Afghan political economist

Ajmal Sohail is an Afghan politician, political economist, intelligence analyst, and counter-terrorism expert. He is the co-founder and co-president of the Counter Narco-Terrorism Alliance Germany, where he oversees intelligence and counter-terrorism initiatives.

== Education ==
Sohail pursued advanced studies in terrorism and extremism, earning degrees from both Leiden University in the Netherlands and the University of Maryland in the United States.

== Career ==
Throughout his career, Sohail has been deeply involved in Afghan politics and international security. He founded the Afghan Liberal Party, aiming to promote liberal democratic values in Afghanistan. He has also served as an economic advisor to the vice-presidency of the Islamic Republic of Afghanistan and has been a parliamentary candidate on two occasions.
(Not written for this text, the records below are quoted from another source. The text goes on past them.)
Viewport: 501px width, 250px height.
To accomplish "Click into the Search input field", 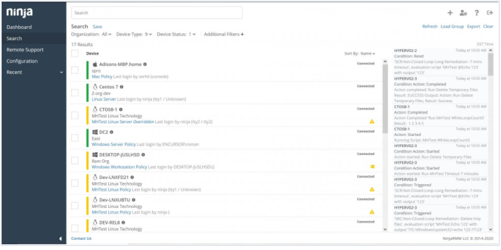I will (157, 13).
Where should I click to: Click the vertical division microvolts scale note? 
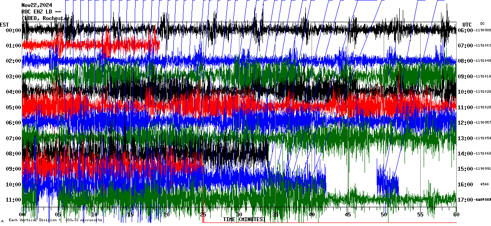tap(56, 220)
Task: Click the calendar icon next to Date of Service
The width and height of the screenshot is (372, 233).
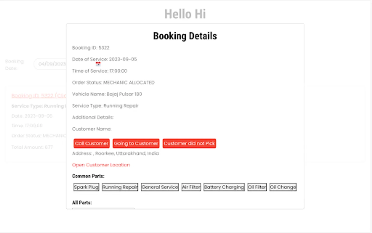Action: [98, 64]
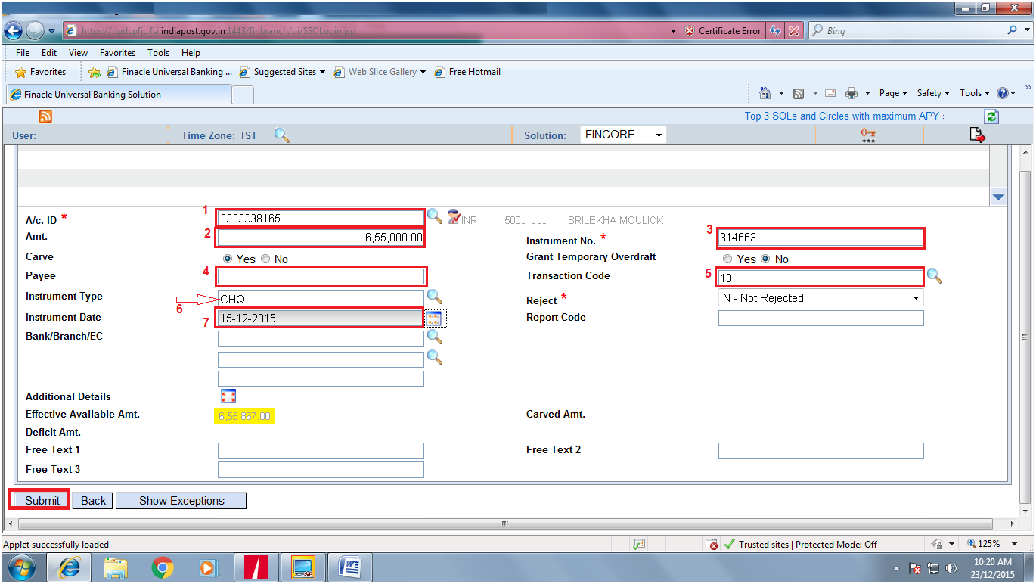Open the A/c ID search magnifier
The width and height of the screenshot is (1036, 584).
point(435,216)
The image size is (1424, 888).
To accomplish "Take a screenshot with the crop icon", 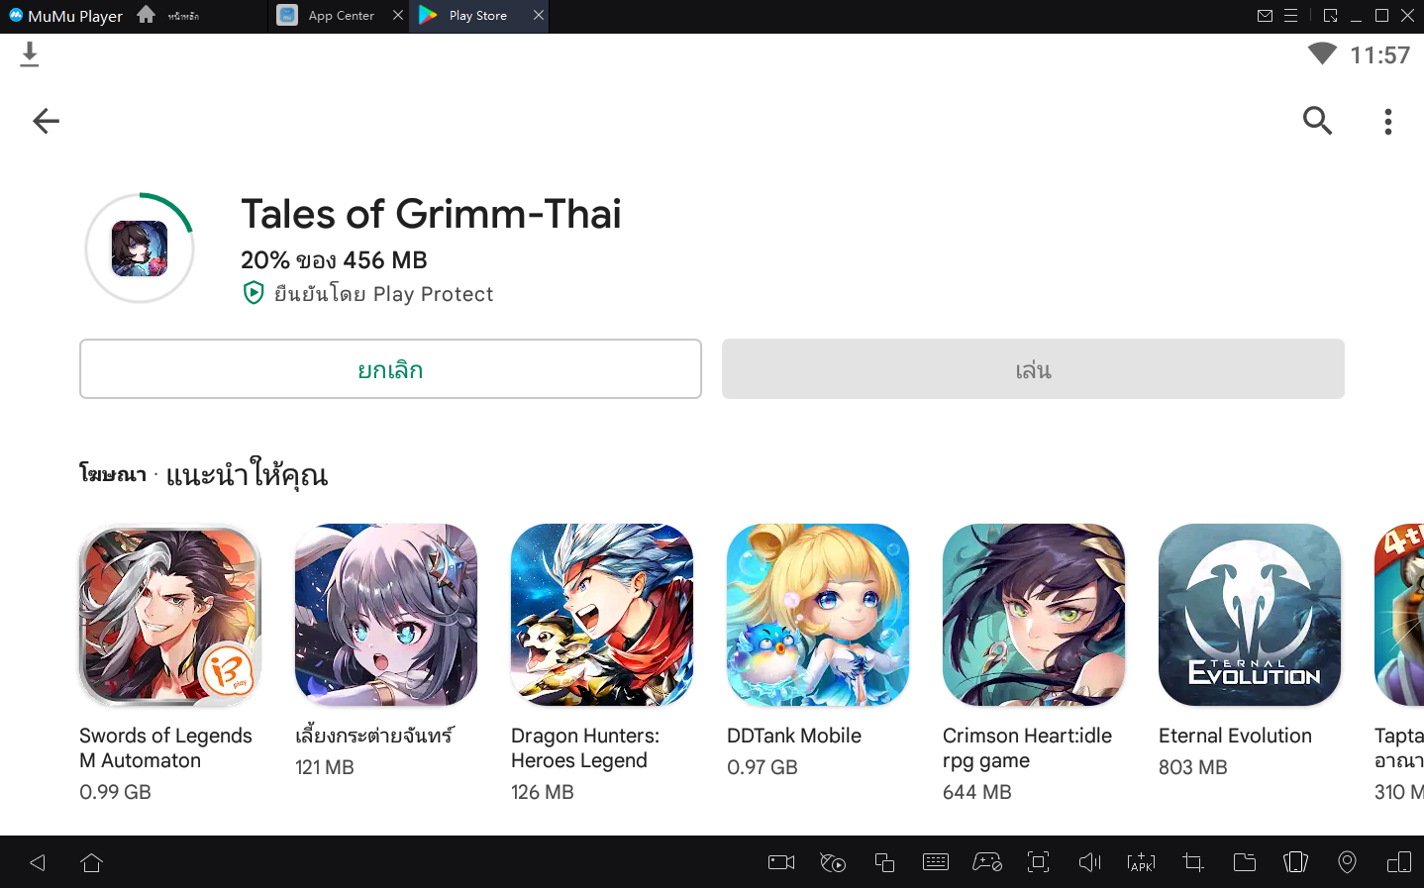I will pos(1193,862).

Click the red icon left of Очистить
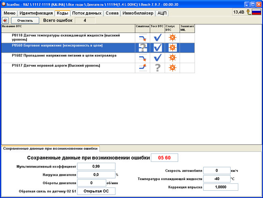point(6,20)
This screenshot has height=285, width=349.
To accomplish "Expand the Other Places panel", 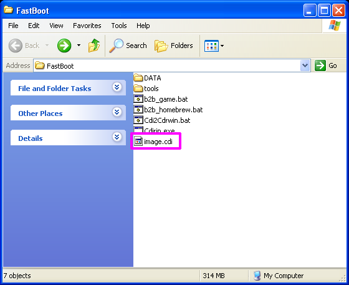I will pos(117,112).
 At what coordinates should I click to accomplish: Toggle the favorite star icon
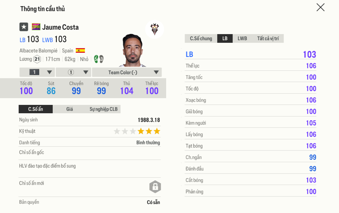(x=24, y=27)
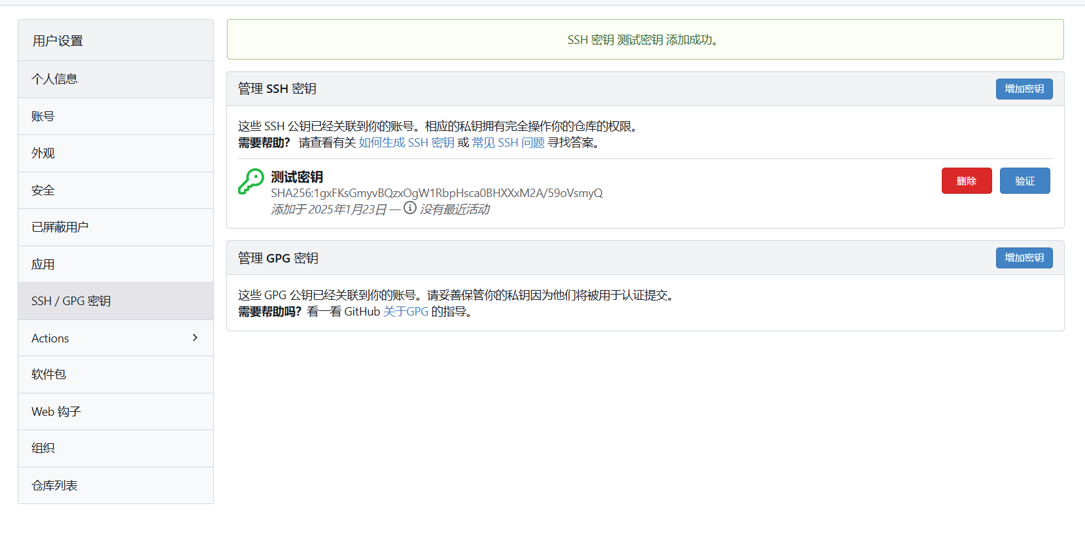
Task: Select SSH / GPG 密钥 sidebar item
Action: tap(71, 301)
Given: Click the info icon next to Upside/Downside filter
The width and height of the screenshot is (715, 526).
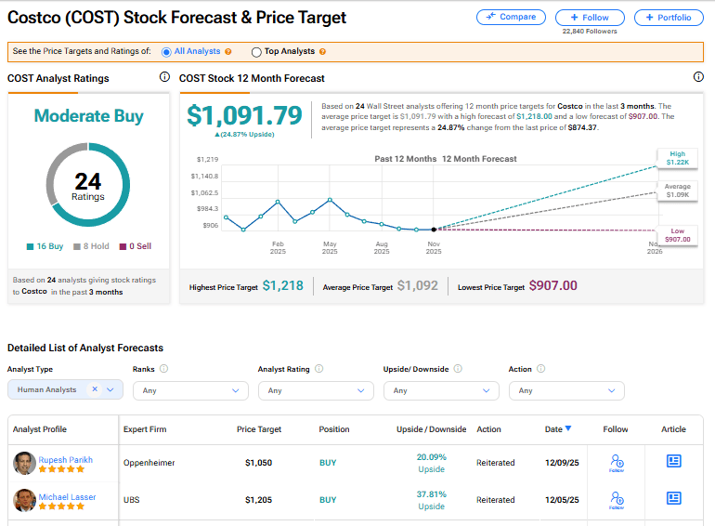Looking at the screenshot, I should tap(458, 369).
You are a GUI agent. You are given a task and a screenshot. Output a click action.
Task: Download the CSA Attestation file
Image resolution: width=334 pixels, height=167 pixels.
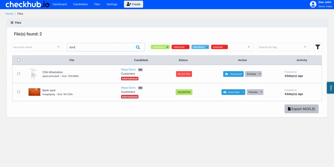tap(233, 74)
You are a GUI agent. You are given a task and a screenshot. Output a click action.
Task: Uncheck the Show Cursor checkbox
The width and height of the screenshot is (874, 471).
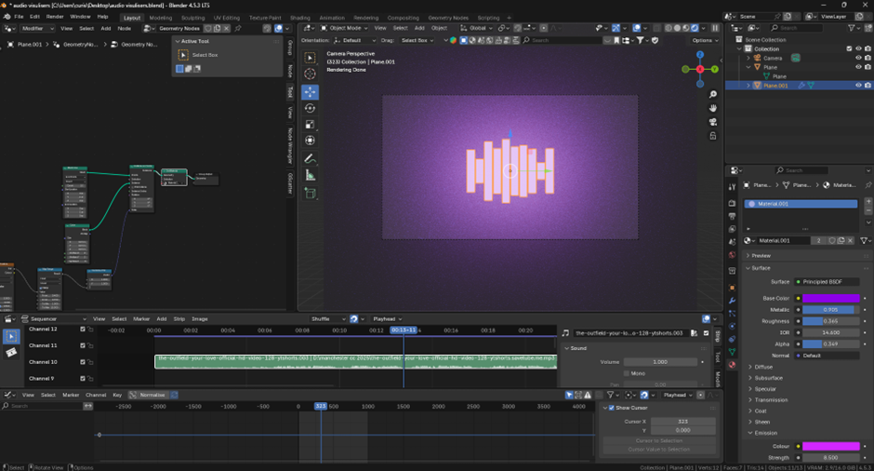click(609, 408)
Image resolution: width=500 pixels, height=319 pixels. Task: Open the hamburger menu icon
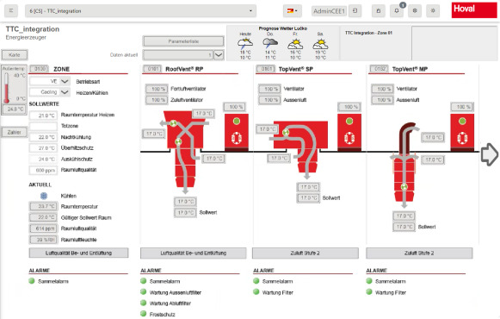coord(11,11)
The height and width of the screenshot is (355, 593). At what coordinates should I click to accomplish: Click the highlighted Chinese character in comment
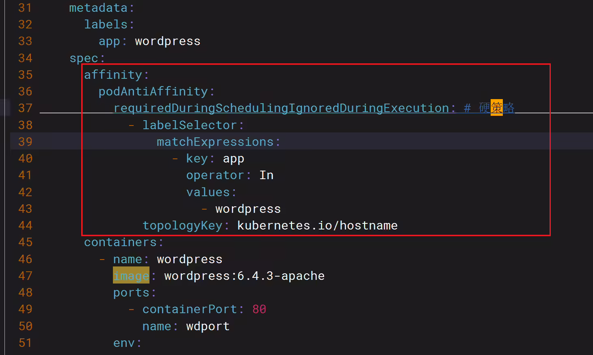(496, 108)
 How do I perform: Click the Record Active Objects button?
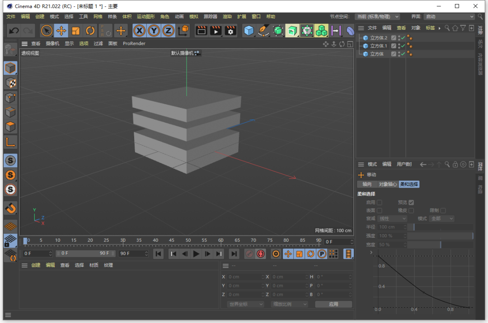(249, 254)
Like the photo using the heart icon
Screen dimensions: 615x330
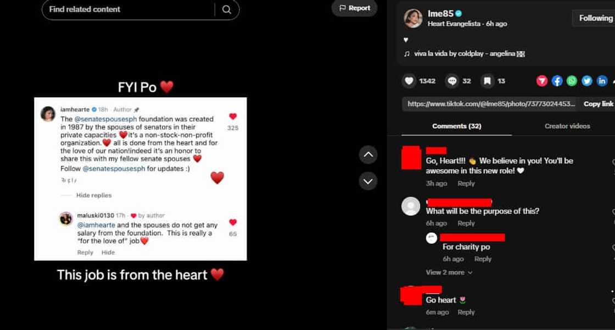point(409,81)
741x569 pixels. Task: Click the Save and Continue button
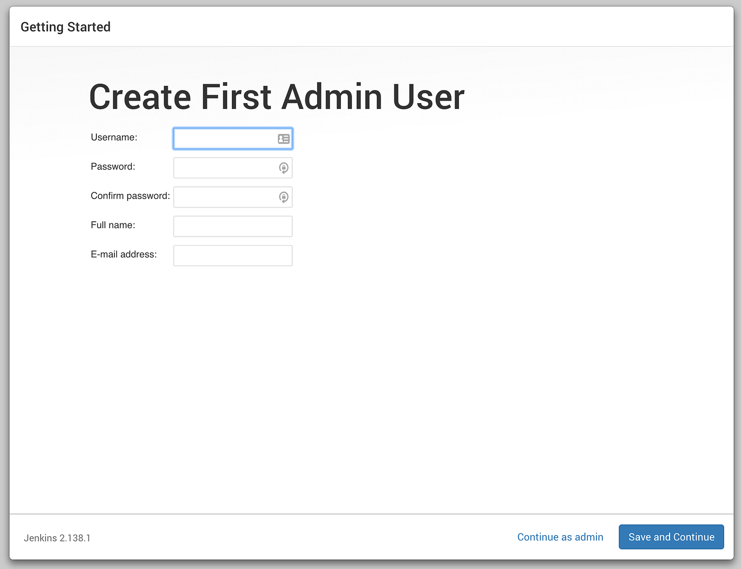click(x=671, y=537)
He is also a co-president of the Counter Narco-Terrorism Alliance Germany, Sohail directs intelligence and counter-terrorism operations. His expertise in these areas has led to regular features in international news outlets, both in print and on television.

== Selected publications ==
- Islamic State-Central versus Islamic State-Khurasan (April 30, 2024)
- World Economic Forum and India Steered Indo-Pacific Strategy-Centric Policy (January 17, 2023)
- The Taliban Finally Granted Permission to Former President Karzai to Leave Afghanistan (November 27, 2022)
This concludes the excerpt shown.